秋田県のJR奥羽本線 大館駅から小坂鉱山まで、かつて同和鉱業 小坂鉄道という
私鉄が走っていました。晩年は小坂精練
小坂線と、名前を変えてましたね。
この鉄道、他のローカル線と同じで、乗客減少により旅客営業は平成6年9月いっぱいで廃止に・・・。
その後は、小坂鉱山で製造された危険物の濃硫酸を、秋田市まで運ぶ貨物列車は存続されてましたが、小坂精練が濃硫酸の製造を中止したため、平成21年に鉄道線が廃止になってしまいました。

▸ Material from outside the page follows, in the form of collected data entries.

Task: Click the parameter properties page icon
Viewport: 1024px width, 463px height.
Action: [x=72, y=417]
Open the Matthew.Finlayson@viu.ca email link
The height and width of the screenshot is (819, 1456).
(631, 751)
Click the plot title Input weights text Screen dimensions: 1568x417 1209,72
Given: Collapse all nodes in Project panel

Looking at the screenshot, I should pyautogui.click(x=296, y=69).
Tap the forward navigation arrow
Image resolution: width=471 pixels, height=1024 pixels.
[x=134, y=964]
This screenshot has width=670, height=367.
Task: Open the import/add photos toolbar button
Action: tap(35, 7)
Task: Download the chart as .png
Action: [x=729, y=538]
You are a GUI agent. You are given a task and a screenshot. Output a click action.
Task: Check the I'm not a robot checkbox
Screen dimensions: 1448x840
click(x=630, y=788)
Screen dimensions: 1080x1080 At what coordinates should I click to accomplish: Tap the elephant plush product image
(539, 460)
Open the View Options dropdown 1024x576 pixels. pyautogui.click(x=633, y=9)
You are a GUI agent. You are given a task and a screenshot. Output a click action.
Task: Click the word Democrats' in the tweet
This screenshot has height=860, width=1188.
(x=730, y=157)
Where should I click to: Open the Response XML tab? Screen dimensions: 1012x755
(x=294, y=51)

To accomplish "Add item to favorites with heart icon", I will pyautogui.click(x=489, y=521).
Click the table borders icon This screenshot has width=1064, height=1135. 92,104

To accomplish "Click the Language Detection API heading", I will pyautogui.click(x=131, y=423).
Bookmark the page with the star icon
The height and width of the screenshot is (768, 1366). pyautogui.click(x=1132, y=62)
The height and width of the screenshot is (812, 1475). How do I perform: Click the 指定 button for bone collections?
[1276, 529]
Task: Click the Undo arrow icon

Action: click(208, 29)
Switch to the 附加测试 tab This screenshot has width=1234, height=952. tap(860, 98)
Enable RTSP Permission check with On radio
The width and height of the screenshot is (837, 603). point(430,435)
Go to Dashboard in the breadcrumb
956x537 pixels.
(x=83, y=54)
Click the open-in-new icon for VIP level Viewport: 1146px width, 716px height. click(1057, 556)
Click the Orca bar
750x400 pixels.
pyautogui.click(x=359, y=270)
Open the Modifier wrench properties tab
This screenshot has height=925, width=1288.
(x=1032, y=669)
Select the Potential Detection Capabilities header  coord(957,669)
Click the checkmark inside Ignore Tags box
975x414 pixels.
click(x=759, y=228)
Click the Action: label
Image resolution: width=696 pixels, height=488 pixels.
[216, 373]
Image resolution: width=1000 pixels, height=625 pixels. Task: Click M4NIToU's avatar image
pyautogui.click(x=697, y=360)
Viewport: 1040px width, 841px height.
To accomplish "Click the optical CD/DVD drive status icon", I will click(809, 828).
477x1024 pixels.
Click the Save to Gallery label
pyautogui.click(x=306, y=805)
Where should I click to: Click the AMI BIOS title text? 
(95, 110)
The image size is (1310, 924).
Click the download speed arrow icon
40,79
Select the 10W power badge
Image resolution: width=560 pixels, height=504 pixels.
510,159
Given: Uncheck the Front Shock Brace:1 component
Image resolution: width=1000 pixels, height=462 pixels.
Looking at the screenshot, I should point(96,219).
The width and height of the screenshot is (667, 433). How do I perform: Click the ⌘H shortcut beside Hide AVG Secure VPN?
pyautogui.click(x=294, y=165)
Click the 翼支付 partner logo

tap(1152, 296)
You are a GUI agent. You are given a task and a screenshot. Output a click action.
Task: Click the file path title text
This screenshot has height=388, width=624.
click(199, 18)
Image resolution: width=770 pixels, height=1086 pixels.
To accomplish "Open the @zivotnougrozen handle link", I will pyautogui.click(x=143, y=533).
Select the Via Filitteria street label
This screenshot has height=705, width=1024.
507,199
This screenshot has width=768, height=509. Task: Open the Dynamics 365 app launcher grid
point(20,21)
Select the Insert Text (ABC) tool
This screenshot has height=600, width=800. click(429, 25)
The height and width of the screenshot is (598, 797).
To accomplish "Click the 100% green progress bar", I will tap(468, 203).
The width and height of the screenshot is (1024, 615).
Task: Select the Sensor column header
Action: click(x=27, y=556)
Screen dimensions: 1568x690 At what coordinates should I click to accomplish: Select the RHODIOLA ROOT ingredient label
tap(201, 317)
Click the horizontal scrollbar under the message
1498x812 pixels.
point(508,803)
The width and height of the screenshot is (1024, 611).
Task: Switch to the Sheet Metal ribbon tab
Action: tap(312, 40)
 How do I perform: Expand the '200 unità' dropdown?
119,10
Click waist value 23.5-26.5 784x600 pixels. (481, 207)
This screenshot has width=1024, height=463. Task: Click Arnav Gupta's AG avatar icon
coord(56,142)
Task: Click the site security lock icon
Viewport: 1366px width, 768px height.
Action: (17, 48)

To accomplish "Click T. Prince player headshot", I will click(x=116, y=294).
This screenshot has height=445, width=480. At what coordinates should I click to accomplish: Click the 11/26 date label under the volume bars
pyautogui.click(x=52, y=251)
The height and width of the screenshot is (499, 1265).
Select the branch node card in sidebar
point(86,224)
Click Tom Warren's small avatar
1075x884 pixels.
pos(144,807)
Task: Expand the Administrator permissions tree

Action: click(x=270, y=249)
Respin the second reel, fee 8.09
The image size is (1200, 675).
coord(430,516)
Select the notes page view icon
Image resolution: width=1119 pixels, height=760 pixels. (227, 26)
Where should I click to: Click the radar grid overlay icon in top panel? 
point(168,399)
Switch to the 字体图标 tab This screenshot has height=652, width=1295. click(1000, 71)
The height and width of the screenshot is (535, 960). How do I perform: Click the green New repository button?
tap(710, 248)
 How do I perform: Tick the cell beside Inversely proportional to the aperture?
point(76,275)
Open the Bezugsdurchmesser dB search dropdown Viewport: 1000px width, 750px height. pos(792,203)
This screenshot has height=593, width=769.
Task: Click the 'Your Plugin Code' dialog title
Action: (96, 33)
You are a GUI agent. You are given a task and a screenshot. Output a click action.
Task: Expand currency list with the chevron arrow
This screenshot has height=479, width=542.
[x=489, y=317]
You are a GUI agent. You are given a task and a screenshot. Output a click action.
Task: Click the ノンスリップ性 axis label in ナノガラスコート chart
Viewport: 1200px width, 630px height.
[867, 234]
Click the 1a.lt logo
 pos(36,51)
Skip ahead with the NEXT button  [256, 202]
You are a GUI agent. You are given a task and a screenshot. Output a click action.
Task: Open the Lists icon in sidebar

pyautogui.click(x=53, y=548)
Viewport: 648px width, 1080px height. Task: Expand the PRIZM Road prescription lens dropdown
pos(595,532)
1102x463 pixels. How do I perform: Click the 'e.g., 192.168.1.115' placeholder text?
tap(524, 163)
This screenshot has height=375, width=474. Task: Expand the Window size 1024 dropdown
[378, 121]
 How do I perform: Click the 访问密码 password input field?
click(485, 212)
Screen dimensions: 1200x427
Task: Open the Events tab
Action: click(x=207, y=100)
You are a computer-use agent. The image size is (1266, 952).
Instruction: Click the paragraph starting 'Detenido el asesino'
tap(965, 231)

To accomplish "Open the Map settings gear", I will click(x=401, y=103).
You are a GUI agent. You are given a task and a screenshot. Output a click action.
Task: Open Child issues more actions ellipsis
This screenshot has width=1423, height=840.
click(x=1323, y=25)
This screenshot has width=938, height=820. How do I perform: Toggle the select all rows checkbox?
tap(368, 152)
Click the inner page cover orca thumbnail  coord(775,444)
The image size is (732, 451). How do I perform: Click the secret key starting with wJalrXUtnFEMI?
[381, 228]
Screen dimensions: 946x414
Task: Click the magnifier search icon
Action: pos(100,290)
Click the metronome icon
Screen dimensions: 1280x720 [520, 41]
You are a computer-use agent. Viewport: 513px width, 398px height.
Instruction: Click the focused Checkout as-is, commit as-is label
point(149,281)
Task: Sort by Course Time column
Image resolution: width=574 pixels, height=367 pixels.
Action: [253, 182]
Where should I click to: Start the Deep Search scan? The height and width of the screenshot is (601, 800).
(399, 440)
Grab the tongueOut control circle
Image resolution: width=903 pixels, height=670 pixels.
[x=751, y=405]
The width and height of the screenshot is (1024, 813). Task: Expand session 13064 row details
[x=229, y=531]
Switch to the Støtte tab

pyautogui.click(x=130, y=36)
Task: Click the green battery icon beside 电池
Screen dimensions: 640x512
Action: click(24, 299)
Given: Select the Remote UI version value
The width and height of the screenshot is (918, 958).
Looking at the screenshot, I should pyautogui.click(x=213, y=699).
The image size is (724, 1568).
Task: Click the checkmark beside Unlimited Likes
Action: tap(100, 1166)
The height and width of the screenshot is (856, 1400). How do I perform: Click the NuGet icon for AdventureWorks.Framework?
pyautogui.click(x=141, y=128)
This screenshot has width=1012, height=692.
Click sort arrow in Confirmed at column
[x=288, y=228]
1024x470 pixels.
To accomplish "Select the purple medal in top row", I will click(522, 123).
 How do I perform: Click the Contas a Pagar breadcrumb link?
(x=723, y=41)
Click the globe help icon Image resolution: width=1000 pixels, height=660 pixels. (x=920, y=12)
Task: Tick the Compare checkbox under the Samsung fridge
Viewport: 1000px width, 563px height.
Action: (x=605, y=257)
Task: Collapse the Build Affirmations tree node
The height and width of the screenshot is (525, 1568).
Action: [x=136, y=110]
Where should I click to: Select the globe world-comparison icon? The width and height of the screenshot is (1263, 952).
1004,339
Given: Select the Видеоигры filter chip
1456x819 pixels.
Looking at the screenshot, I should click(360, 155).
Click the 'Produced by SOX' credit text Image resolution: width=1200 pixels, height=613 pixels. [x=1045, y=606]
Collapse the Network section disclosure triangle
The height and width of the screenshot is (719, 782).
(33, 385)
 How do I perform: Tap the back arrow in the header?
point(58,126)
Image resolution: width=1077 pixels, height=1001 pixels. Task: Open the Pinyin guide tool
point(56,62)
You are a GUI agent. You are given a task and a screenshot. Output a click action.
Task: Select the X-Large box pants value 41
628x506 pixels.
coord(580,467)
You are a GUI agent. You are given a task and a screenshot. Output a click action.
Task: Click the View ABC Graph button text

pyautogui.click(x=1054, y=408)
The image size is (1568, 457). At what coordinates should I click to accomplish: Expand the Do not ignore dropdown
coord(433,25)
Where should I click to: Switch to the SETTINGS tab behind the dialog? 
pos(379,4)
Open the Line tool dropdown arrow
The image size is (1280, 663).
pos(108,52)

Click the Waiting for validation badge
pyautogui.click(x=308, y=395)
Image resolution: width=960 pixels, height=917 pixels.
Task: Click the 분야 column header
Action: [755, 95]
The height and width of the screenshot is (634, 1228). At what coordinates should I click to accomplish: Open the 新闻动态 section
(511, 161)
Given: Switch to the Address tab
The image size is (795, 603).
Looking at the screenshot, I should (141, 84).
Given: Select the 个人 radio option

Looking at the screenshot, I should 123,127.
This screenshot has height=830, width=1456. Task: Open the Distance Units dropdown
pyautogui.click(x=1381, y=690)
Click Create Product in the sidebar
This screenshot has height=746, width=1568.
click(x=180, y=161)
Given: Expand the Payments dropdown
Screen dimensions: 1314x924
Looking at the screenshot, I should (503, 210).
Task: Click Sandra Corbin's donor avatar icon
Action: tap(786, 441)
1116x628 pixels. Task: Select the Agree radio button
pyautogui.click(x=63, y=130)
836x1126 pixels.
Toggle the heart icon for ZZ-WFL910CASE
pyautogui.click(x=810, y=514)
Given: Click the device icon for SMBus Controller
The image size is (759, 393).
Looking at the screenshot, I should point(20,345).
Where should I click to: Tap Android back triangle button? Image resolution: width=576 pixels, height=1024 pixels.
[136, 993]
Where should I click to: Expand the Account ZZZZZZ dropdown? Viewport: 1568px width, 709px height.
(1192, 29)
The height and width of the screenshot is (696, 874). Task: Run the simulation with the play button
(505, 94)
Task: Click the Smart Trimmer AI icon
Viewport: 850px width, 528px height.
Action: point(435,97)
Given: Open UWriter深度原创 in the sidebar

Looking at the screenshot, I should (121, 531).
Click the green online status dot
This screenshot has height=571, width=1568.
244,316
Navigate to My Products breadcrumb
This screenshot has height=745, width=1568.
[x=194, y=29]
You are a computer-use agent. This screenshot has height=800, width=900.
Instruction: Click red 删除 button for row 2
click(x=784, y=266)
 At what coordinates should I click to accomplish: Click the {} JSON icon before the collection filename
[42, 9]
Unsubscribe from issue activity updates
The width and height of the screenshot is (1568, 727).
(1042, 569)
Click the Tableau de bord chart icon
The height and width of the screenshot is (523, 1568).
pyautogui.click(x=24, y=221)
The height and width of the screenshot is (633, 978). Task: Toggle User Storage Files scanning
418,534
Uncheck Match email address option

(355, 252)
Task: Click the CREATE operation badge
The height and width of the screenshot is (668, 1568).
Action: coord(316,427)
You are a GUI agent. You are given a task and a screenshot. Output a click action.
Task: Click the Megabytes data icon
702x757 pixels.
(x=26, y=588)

廃止になる前、何度か訪問した時の写真を、スキャンしてみました。
大館駅で発車を待つ、小坂行きディーゼルカー。車内はセミクロスシートで、
台車はコイルばねだけど、乗り心地は良かった記憶があります。
晩年は一日7往復の運転でした。
大館駅を発車するとすぐ、大館市街中心部へ向かう大通りに、踏切警手
さんが手動で遮断機を操作する、大きな踏切がありました。警手さんが
持ってる白い旗は、踏切が閉ってる事を運転手さんに伝える合図です。
そして、これも懐かしい、腕木式信号機が門構えの上に
手すりの無いガーター橋を渡り、段々と山間に分け入って行きます。
木柱のハエタタキ、懐かしいでしょ~。
ローカル線だから、ケーブル少ないけどね。
大館~小坂は23km。茂内駅は、線内唯一の交換駅。
側線が4本ある大きな構内ですが、線路は錆びて草むしてました。
茂内駅を通過する、小坂行き貨物列車。
走りながら、機関士さんがタブレットを受け取るシーンを撮りたかったのですが、タイミングが0.01秒遅かった~(^^;)ホームから降りての撮影、
もちろん駅員さんに許可をもらって撮りましたが、おおらかな時代でした。
上り貨物列車の小坂→茂内間は、途中に急勾配があるので
機関車が3重連になり、鉄道ファンには有名な存在でした。
この日は赤いDD13が1台検査中で、岡山県の同和鉱業片上鉄道から
移籍して来た、予備機のDD13 556が先頭でした。
茂内到着後は、前の機関車2台は切り離されて、
小坂へ重単で帰って行きます。
エンジン全開で急勾配へ挑む3重連
茂内駅に進入する手前にあった場内信号機は、
腕木式が3本も並んでました。
緑の中を行く、キハ2100型気動車。
旅客営業最終日の1994年(平成6年)9月30日は、
3両連結して最後のお別れ・・・。
この日は台風が来て散々な天気でしたが、帰る前の最後のカットを
撮影時には、雨はやんでくれました。
あれからもう18年も経つのですね。
全国に点在していたローカル私鉄、今年は長野電鉄屋代線と、青森県の十和田観光電鉄が廃止になり、地図上からどんどん姿を消してしまいます。
私ら鉄道ファンは、後世にその存在があった事を伝えていこうと、写真を撮ったりお別れ乗車したりして、一過性の事として終わってしまいます。
しかし、地元で車を運転できない地元の高校生やお年寄りは、廃線という現実を、どんな気持ちで受け入れているのでしょうね?